Product revenue is the most reliable source of sales each quarter. Consider that in the first half of 2017, product revenue hit $12.1 million, up 74% from the first half of last year. The best part: There weren't any big, one-time orders driving the gains -- just more customers. After recently raising guidance, management expects product revenue of up to $27 million this year. 

In stark contrast, R&D revenue has been quite lumpy quarter to quarter. Codexis has signed one new major partner in each of the past few years, which results in large upfront payments in one quarter. Partners pay upfront to gain access to CodeEvolver, then they pay technology access fees over time. Enzymes created from the platform can then generate product revenue, milestone payments, royalties, or profit-sharing fees from product sales they enable. 

In fact, Codexis just announced its fourth major CodeEvolver license partner, Nestle Health Science, which will result in a $14 million upfront payment to be recorded in the fourth quarter.
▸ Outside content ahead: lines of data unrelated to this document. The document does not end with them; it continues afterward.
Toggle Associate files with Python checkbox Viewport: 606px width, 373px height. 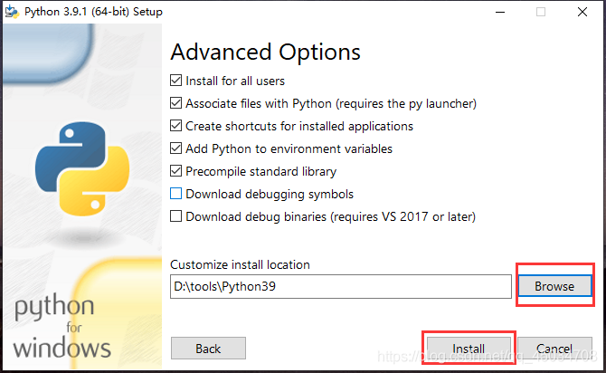click(175, 103)

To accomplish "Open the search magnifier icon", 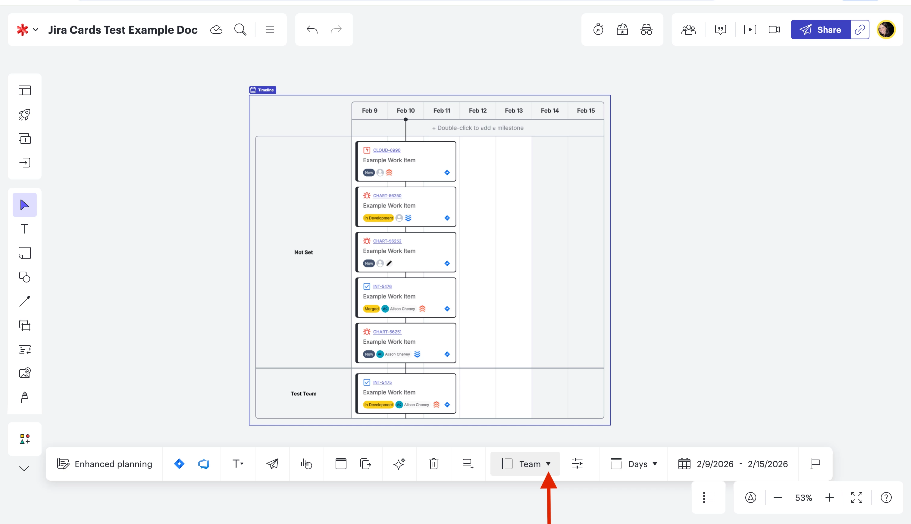I will tap(240, 30).
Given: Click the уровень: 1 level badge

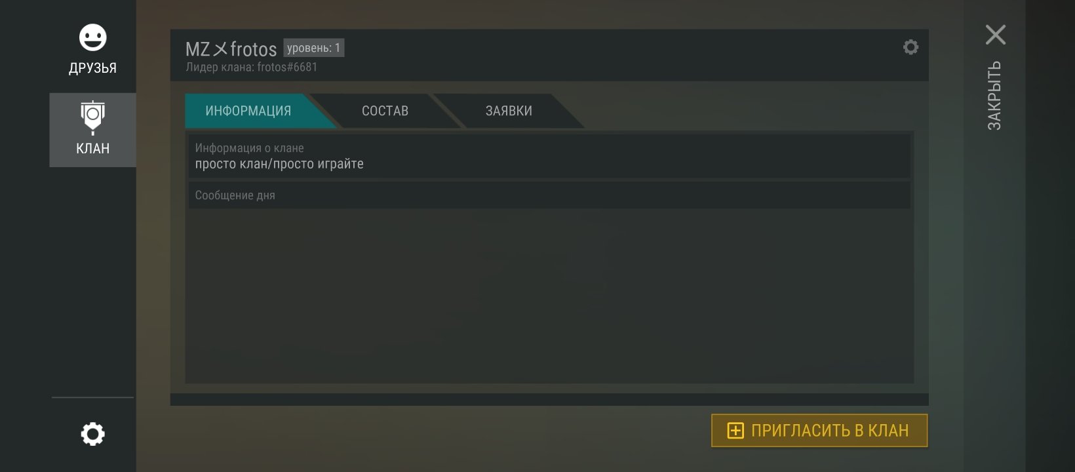Looking at the screenshot, I should tap(313, 48).
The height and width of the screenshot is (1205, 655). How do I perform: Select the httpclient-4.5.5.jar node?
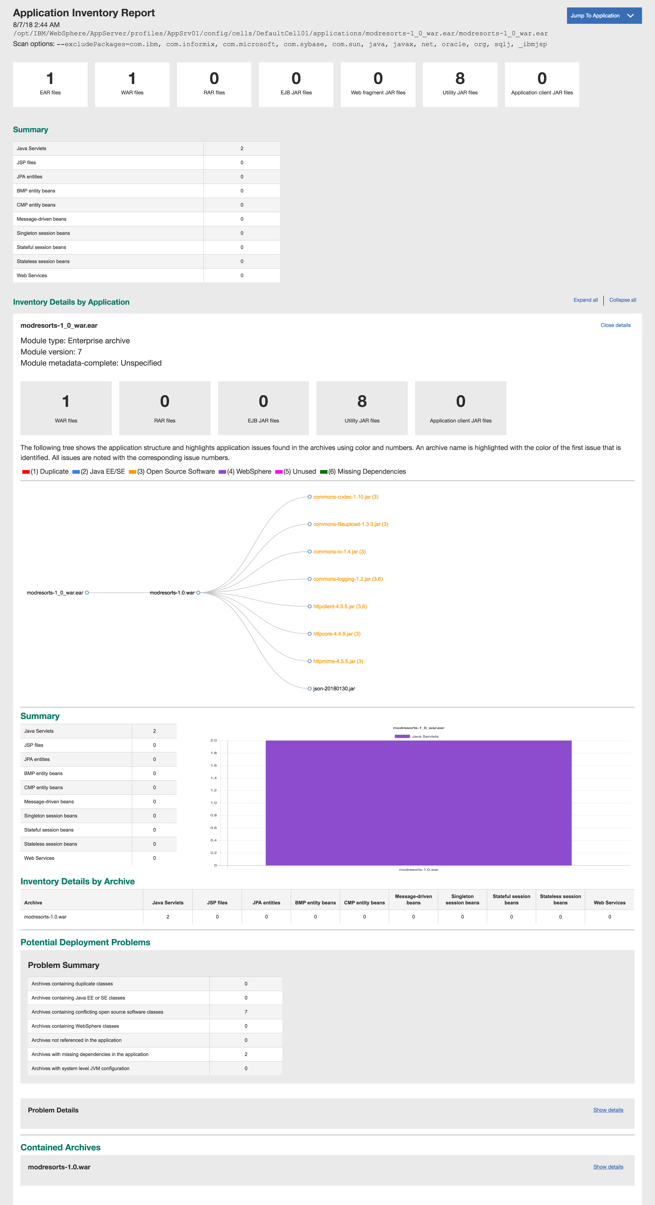339,606
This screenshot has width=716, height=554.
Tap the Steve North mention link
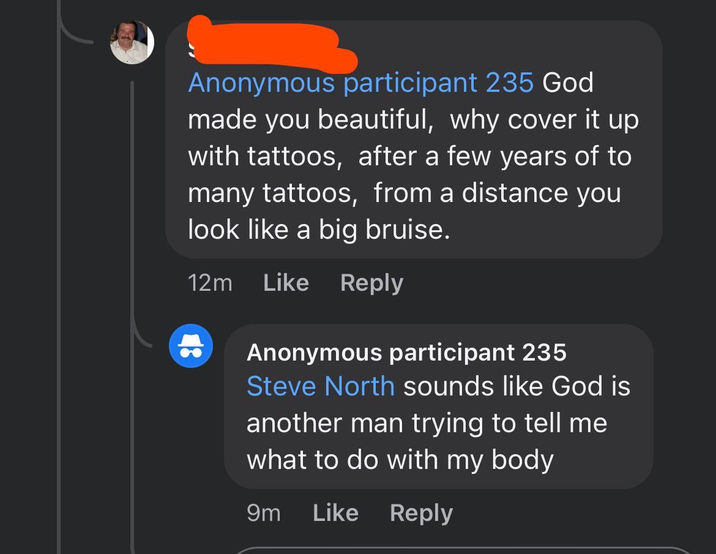(x=321, y=386)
However, the deal was slightly different from past partnerships with Merck and GlaxoSmithKline. While Nestle Health Science scooped up a license to CodeEvolver for pharma and cosmetics applications, it also agreed to collaborate on clinical drug candidates Codexis has developed behind the scenes. That's right, in addition to supplying enzymes to pharma customers to manufacture their own drugs, the small-cap company has decided to get in on the action.

In early 2018, Codexis will begin a phase 1 trial for an enzyme it developed as a potential treatment for a metabolic disorder called phenylketonuria. The enzyme biotherapeutic was designed using CodeEvolver to be 50 times more stable in a patient's gastrointestinal tract than previous drug candidates, which should not only allow for an oral dosing regimen (rather than an injection), but also for smaller doses overall. Nestle Health Science will be responsible for any development costs beyond the early stage trial, and it will provide Codexis potential milestone payments and royalties.
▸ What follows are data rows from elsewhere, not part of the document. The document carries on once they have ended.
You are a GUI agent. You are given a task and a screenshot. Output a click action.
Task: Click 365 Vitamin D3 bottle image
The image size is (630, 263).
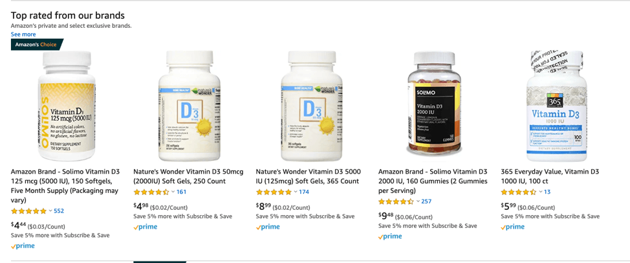(x=556, y=106)
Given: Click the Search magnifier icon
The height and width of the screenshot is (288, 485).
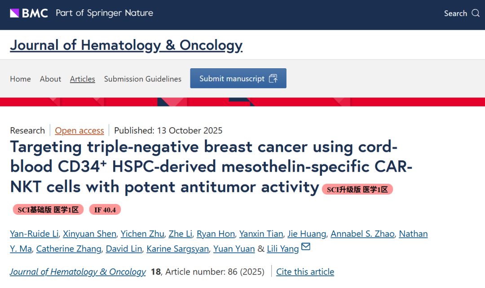Looking at the screenshot, I should tap(476, 13).
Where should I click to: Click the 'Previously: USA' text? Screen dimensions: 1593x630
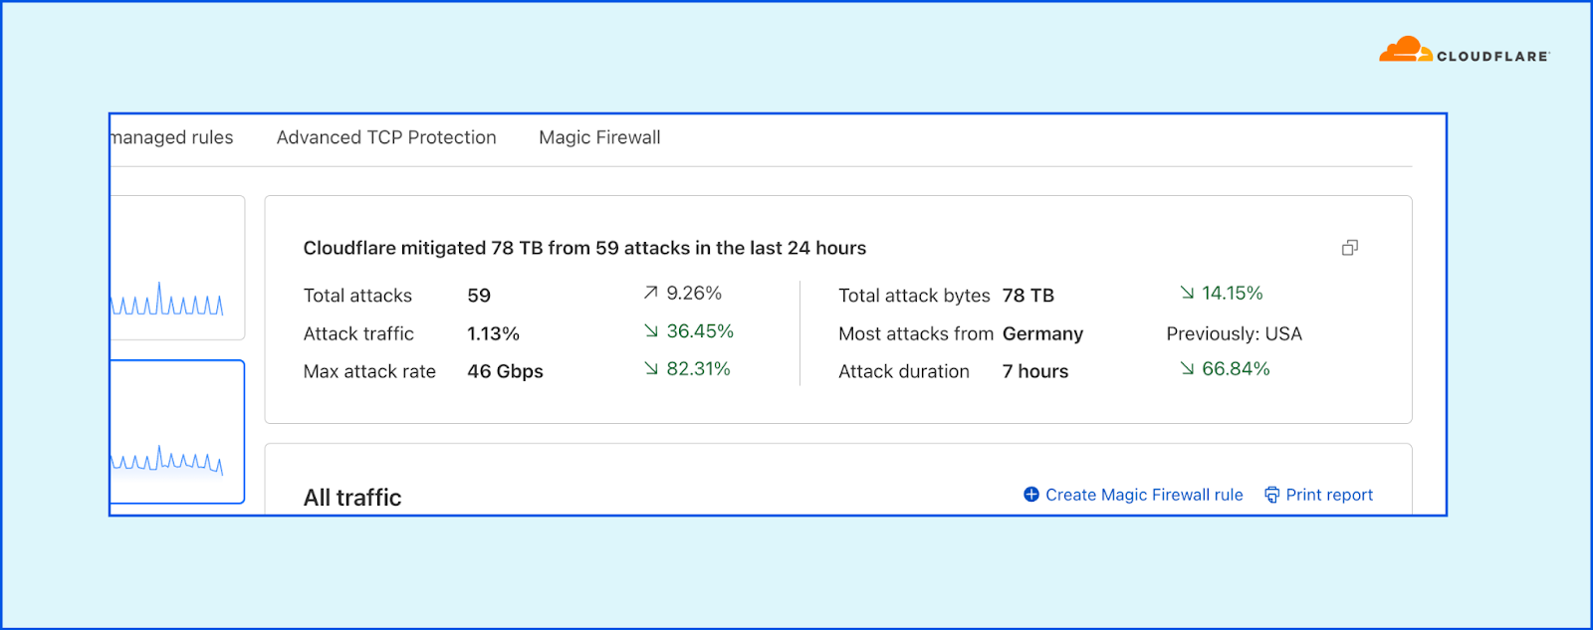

The high-margin enzyme supply business greatly de-risks Codexis' foray into the clinic, but that's just one of four new revenue streams being developed by the company. By the end of the decade, it could boast the following revenue streams:

  1. Enzymes for pharma manufacturing: The company's platform is currently generating revenue from five generic drugs and two patented drugs already on the market. Another five enzymes for drugs on the market are in development, in addition to enzymes for manufacturing 10 drug candidates in phase 2 or later. 
  2. Novel biotherapeutics: Codexis has five biologic drug candidates in its yet-to-be-released pipeline, including the one with Nestle Health Science. 
  3. Enzymes for food ingredient manufacturing: In December 2016, the company announced a major partnership with Tate & Lyle to supply enzymes for food manufacturing applications. One enzyme is generating product revenue today, and three more are in development. 
  4. Enzymes for molecular diagnostics: Codexis is actively developing an enzyme to be used in Next Generation Sequencing (NGS) and diagnostic applications. 
  5. Enzymes for industrial applications: The company has yet to announce specific candidates in this area, but other industrial biotech companies have entered the space with metalworking enzymes and those aimed at textiles manufacturing. 
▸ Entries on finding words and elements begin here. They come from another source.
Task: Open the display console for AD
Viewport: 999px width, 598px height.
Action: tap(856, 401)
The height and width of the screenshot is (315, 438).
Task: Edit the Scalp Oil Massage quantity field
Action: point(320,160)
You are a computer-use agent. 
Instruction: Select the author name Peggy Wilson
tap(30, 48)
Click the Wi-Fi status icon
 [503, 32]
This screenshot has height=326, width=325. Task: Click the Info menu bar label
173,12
That's quite the ramp-up in activity for a company that has historically relied almost exclusively on supplying enzymes for manufacturing small molecule drugs for pharma customers. Considering that the legacy business was just shy of allowing profitable companywide operations in 2015 and 2016, and given the rise in both margins and total revenue in 2017, the new revenue streams being developed may deliver positive EPS much sooner than Wall Street analysts expect. 

Codexis offers impressive growth, high margins, ample expansion opportunities, and a stock that is flying under the radar. That's why, at a market cap of just $335 million, this is one small-cap stock begging to be bought.